_The problem_: Scan the records for "computer". Show the matching lines.

_Input_:

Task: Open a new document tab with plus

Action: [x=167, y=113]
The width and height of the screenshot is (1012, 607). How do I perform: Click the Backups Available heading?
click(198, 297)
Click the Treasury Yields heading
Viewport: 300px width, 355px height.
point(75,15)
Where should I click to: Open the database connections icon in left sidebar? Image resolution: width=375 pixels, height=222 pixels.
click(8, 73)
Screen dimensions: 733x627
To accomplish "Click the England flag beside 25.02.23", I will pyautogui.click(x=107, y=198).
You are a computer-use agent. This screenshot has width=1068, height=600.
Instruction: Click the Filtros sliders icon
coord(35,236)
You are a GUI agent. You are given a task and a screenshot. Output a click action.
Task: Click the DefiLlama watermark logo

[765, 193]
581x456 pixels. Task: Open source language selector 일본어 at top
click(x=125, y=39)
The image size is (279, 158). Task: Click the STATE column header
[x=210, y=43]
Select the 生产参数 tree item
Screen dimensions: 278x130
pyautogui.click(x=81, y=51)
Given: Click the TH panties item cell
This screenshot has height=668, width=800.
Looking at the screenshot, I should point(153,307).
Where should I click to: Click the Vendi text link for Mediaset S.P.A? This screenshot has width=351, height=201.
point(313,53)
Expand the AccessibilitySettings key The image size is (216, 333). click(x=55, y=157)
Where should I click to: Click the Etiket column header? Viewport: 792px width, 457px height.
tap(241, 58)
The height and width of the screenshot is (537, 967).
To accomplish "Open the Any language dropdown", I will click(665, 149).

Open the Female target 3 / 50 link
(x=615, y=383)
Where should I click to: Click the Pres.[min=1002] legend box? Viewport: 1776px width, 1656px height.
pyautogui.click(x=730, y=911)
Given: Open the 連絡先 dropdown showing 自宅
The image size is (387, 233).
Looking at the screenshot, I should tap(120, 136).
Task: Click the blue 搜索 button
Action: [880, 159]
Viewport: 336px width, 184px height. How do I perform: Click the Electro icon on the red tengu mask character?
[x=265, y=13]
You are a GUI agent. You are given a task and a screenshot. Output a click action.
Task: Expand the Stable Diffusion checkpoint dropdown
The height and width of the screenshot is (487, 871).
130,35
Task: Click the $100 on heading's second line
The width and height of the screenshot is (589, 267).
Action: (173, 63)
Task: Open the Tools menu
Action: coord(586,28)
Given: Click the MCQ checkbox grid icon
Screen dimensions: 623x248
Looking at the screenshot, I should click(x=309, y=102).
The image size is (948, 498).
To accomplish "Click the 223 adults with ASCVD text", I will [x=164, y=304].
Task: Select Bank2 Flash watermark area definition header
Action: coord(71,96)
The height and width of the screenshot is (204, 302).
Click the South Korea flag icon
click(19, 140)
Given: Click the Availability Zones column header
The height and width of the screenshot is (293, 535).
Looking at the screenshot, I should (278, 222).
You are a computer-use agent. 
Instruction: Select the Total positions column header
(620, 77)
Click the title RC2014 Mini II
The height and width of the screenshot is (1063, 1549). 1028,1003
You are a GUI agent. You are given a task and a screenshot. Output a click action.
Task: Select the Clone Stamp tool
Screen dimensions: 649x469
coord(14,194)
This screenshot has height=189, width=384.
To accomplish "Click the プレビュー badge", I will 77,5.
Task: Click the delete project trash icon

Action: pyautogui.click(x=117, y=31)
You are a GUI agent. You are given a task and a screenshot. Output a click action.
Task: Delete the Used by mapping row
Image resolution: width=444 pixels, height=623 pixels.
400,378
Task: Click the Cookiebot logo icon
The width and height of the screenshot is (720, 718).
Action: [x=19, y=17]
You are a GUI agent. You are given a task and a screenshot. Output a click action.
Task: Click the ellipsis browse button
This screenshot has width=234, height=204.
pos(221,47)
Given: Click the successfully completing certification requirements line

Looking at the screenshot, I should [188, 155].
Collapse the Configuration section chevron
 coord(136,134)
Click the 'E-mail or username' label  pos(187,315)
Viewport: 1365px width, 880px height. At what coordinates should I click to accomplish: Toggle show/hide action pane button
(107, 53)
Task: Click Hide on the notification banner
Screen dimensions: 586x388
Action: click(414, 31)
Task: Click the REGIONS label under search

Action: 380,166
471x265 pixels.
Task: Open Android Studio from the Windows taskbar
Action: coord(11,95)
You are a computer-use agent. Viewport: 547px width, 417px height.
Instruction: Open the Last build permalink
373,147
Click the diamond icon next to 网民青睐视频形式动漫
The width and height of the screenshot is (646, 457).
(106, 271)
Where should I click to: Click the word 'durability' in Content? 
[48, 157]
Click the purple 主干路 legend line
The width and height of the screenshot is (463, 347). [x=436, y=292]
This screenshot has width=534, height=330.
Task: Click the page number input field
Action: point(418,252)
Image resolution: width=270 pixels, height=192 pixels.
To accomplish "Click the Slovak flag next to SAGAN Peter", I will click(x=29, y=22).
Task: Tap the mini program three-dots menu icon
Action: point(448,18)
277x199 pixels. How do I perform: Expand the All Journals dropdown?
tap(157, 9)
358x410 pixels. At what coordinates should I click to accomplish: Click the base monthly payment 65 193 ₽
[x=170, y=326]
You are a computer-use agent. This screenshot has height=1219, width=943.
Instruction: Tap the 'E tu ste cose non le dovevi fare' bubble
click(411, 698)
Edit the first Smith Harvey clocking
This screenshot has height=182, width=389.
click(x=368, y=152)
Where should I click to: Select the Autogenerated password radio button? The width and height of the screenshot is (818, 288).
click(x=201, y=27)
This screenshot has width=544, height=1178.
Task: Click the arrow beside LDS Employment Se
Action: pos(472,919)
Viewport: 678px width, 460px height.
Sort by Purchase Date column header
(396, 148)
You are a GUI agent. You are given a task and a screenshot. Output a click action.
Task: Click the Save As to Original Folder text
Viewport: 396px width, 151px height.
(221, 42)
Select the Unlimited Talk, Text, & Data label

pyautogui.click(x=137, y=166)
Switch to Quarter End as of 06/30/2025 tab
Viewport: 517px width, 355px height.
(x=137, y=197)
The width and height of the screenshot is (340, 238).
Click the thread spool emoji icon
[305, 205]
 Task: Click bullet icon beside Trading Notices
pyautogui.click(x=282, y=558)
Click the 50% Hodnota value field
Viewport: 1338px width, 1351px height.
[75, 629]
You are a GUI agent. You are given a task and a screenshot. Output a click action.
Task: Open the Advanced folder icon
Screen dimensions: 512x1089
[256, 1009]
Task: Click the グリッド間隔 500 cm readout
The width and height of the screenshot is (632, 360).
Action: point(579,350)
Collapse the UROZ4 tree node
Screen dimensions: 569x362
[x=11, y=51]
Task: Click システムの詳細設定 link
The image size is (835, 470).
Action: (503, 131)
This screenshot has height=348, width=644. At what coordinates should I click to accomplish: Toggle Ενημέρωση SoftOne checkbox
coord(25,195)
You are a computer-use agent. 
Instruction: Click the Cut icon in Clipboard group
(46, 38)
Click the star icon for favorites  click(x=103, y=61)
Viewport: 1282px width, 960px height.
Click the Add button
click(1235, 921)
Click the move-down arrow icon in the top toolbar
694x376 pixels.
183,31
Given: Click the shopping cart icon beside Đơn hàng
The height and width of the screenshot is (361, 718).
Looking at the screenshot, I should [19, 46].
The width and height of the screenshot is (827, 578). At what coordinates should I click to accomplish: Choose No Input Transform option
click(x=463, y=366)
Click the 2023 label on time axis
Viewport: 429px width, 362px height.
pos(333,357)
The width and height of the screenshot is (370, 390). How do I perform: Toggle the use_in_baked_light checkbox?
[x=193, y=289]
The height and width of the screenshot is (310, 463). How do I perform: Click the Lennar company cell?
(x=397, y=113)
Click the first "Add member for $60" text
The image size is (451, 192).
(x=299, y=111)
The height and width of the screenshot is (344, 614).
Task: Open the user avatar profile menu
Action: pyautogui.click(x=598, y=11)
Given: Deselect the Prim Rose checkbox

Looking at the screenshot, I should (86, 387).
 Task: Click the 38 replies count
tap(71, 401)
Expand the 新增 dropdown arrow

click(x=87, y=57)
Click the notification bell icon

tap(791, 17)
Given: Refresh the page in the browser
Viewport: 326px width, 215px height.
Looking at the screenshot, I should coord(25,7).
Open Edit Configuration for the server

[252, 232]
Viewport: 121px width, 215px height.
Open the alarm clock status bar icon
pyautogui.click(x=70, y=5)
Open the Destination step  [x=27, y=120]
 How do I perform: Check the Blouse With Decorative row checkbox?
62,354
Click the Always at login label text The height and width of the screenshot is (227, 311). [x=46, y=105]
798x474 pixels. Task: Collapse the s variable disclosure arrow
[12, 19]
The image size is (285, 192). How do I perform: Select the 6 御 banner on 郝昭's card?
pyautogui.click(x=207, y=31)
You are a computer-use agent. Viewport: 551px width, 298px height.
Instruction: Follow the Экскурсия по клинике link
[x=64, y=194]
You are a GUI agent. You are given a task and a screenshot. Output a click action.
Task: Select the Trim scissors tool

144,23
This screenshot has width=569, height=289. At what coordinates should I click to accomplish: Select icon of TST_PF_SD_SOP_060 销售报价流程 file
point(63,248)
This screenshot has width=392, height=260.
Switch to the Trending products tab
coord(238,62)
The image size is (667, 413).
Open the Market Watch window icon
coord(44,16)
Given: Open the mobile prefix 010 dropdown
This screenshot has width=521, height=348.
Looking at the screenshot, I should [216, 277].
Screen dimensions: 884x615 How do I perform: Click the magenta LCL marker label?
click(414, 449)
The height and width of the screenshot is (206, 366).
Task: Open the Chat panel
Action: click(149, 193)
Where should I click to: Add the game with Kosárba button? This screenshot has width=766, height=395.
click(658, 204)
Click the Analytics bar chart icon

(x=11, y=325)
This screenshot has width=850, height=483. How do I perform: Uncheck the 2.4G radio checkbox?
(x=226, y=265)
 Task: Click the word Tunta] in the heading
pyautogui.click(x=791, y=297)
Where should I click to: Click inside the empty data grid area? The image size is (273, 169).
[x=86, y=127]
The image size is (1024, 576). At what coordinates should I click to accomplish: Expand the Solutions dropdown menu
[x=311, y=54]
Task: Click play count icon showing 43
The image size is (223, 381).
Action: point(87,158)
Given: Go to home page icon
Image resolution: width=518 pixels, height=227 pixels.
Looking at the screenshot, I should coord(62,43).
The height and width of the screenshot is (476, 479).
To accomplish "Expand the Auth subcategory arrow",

_Written answer_:
You are a computer-use agent. This screenshot has width=1068, height=600.
You are a computer-use agent. 
You are a computer-use agent. Viewport: 547px width, 417px height.
You are a computer-use agent. This screenshot has height=1219, width=943.
You are a computer-use agent. 
You are a computer-use agent. Viewport: 551px width, 298px height.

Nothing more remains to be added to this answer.